(DOCUMENT PASSAGE)
_ _ _ _
The man stretched over the counter and snatched what looked like a cluster of $5 bills from the open register. Then a customer waiting in line behind him bravely leapt forward, embracing the suspect in a bear hug. While they wrestled on the countertop, suspect No. 2 hit the streets like true chums do. Solo now, No. 1 toughened up and stuck the gun into the shopper's temple, declaring, "I'll shoot you," police reports state.
"Go ahead, motherfucka!" this fearless hero replied.
Such a bold response, perhaps blurted with all the intensity of a Samuel L. Jackson one-liner, scared the bejesus right out of the robber. He kept his cash, about $147, and split.
DEC. 7, 6:21 P.M.: A 56-year-old man was enjoying a peaceful walk home in the 900 block of Grand Street while clutching a 12-pack of ice-cold brew he'd just bought. All was cool this barely sunlit evening until another man, 25, approached, hot on the trail for some hops. He punched the victim in the back of the melon, knocking him and his sack of pilsners to the ground.
"I'm going to get your beer," the suspect stated in a straightforward fashion, reports claim.
He then fled on foot, leaving our assaulted victim with a scraped left knee and beerless. We hope those Busch brews taste like piss, which they will, for the suspect's sake.
_ _ _ _
(PROBLEMS AND TASKS)
A. In the police blotter excerpt, how old was the man who punched the victim on Grand Street?
B. Rewrite the stretch of the police blotter excerpt from "The man stretched" through "fearless hero replied.", changing "register" to "cash drawer".
The data that follows comes from a separate source.

(PROVIDED DATA)
_ _ _ _
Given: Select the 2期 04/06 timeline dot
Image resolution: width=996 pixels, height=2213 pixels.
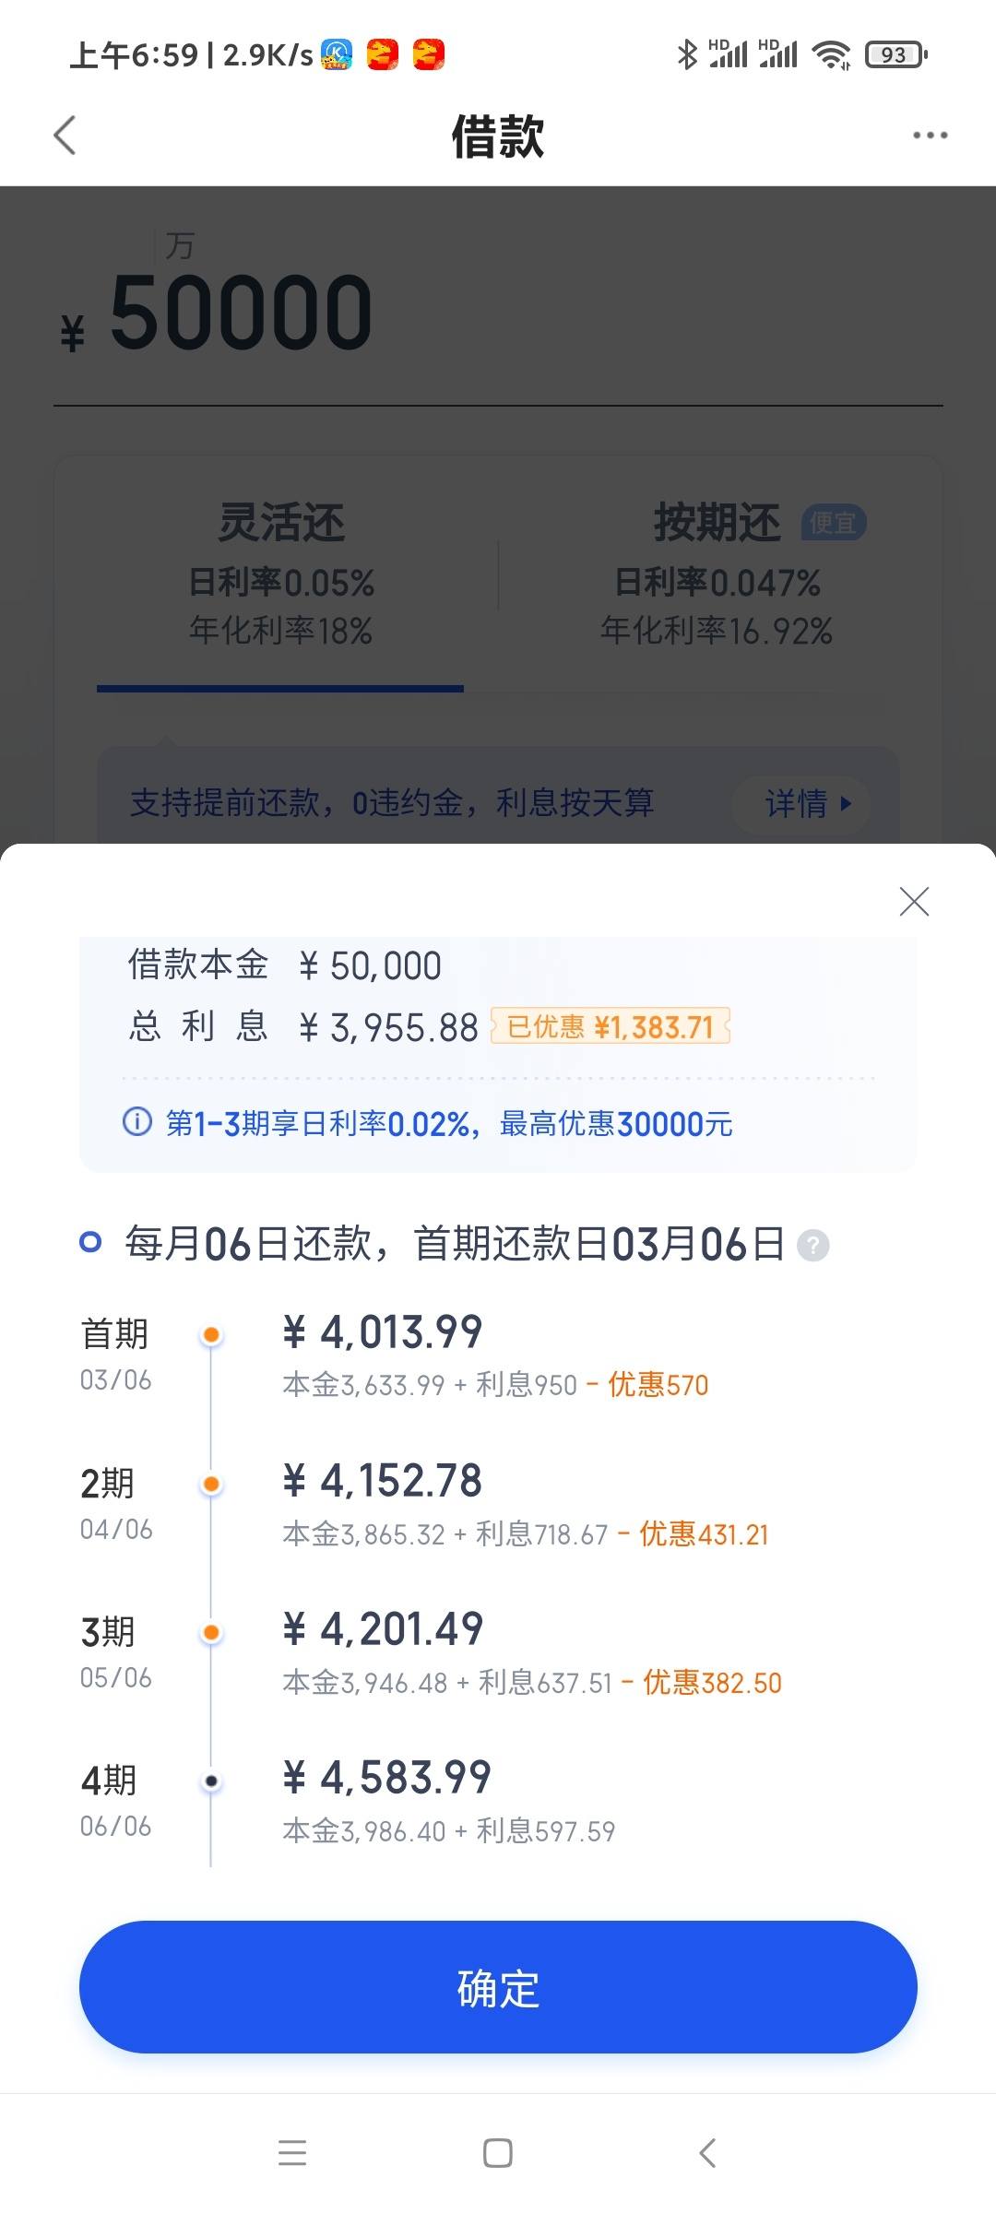Looking at the screenshot, I should pos(211,1484).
_ _ _ _
(THE REPLIES)
A. He was 25.

B.
The man stretched over the counter and snatched what looked like a cluster of $5 bills from the open cash drawer. Then a customer waiting in line behind him bravely leapt forward, embracing the suspect in a bear hug. While they wrestled on the countertop, suspect No. 2 hit the streets like true chums do. Solo now, No. 1 toughened up and stuck the gun into the shopper's temple, declaring, "I'll shoot you," police reports state.
"Go ahead, motherfucka!" this fearless hero replied.